A Recent work on high-resolution video processing (e.g., video de-blurring) using deep learning contains explicit motion estimation with flow-based motion compensation modules to perform frame alignment [7]. However, it is more effective for reflection removal to segment reflection regions as well as frame alignment as in [4]. Thus, we focus on video restoration with enhanced deformable networks (EDVR) [9], [10], which has been proposed as a video restoration framework for super-resolution and de-blurring. We chose EDVR as a video processing method using deep learning for the following reasons.

  • The multi-scale pyramid structure enables flow estimation and frame alignment even for large motion of reflection.

  • Deformable convolutions in EDVR have been applied to object detection [8] and semantic segmentation [14]. They are effective for reflection removal to capture reflection regions dynamically and segment them implicitly.

In this paper, we apply EDVR to reflection removal [11] and create our own synthetic reflection video dataset from the realistic and dynamic scenes (REDS) dataset [12]. We compare the usefulness of each module through ablations. Furthermore, we propose modified EDVR models using 3D convolutions.

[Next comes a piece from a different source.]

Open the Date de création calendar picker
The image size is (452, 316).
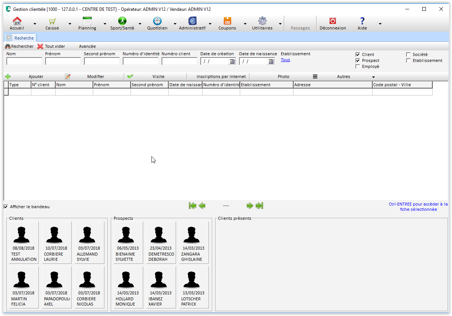[232, 62]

The performance of each model is evaluated not only in terms of structural similarity (SSIM) [13] but also in terms of the RMSE between the smoothed SSIM and the original SSIM, which represents temporal consistency.

2.  Video Restoration with Enhanced Deformable Networks (EDVR) [10]

EDVR is a video restoration framework for video super-resolution and de-blurring. It consists of four modules: a pre-deblur module, pyramid cascading deformable (PCD) align module, temporal and spatial attention (TSA) fusion module, and reconstruction module. In the case of super-resolution, the input is transmitted directly to these modules, whereas in the case of de-blurring, it is transmitted in the low-resolution domain through the downsampling layer.

Pre-deblur module. The pre-deblur module has a pyramid structure with residual blocks, which enables global and local features to be extracted by processing in high- and low-resolution regions. This module is applicable only for de-blurring.

PCD align module. The pyramid cascading deformable align module consists of deformable convolutional networks (DCN) [14], [15] with a pyramid structure. Deformable convolutions implicitly align the neighbor frames (feature maps) to the center frame by using the channel-directed combination of the neighbor frame and the center frame as an offset [16]. Furthermore, it is expected to detecting reflection regions for reflection removal.

TSA fusion module. The temporal and spatial attention module focuses on temporal and spatial attention, and aligned feature maps are fused by dynamically aggregating neighboring frames on a pixel-by-pixel basis to interpolate areas not aligned in the previous PCD align module.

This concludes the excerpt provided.